But that’s not the strategy.  Once voted out of committee, the bill can simply sit dormant until another must-pass bill comes to the Senate floor for a vote, and any Senator can suggest that this bill become an amendment to the other bill.  So regulation might be passed as part of a highway funding bill, or any of a dozen other acts.

Another strategy is to find a bill that passes both the House and Senate in different versions.  This will trigger a conference of the two houses to agree on language of the bill. While in conference, the final language could be amended to include the Hatch/Wyden identity theft protection language – and passed into law in the dark hours of the night.

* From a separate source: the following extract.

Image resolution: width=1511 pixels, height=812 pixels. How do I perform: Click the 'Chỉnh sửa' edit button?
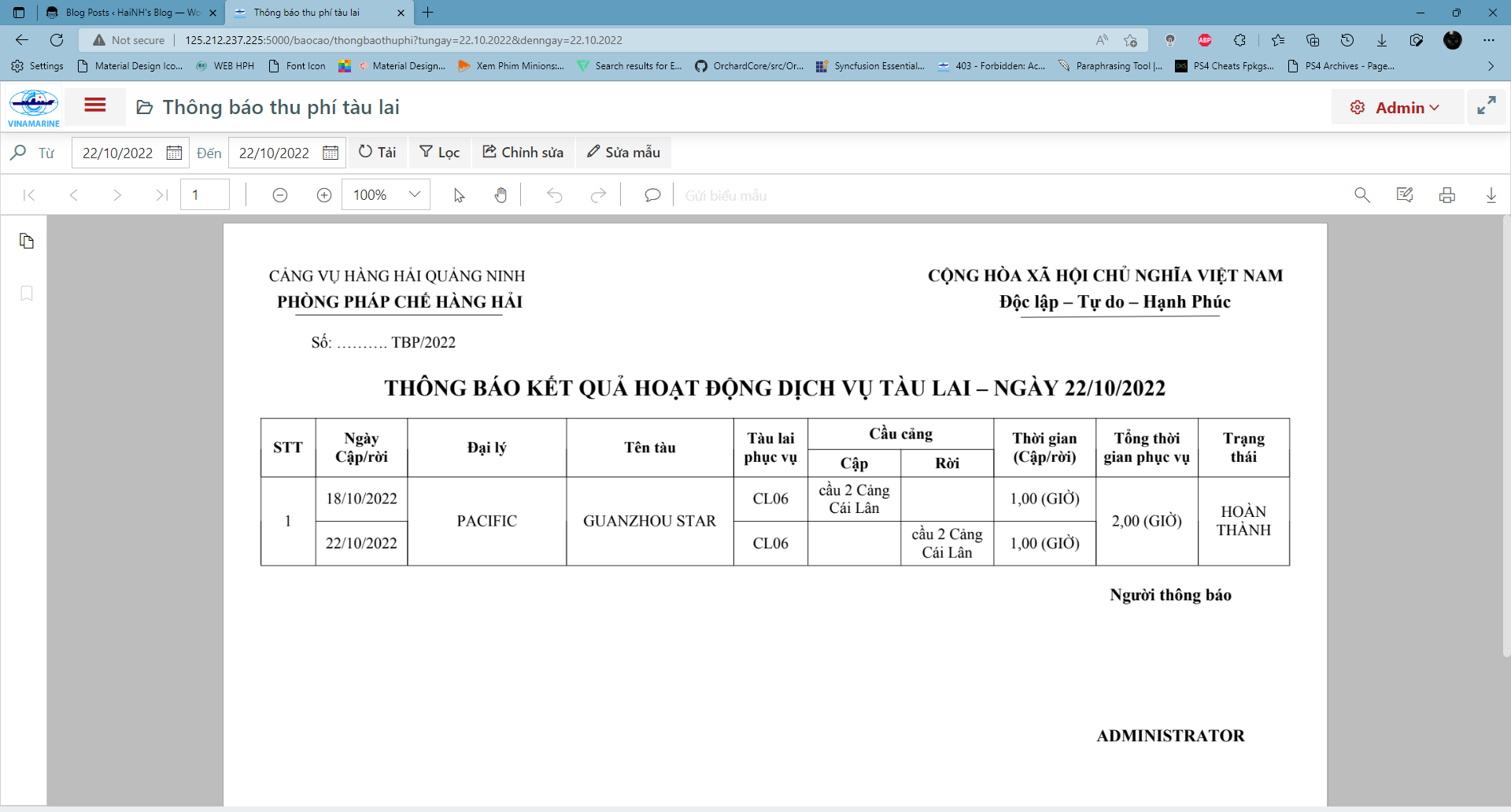[x=523, y=153]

Either way, it is critical that tax preparers pay close attention to the markup session and any amendments to the proposed bill, and that they be well-informed and prepared to act on this legislation.  The three most important things to do today are:

  • Continue to read the Taxing Subjects blog and the Drake information forums on Facebook, Titter and Linked-In for the latest in news on this legislation.
  • Stay active with your state and local professional associations, which will undoubtedly take positions on this issue.
  • Contact your elected representatives and let them know the concerns you may have on this issue. Be calm but persistent.

It is impossible to tell at this point whether the legislation will pass or fail.  It has no companion bill in the House of Representatives, which has its own docket and calendar to contend with.  But it is legislation that bears careful watching between now and New Year’s.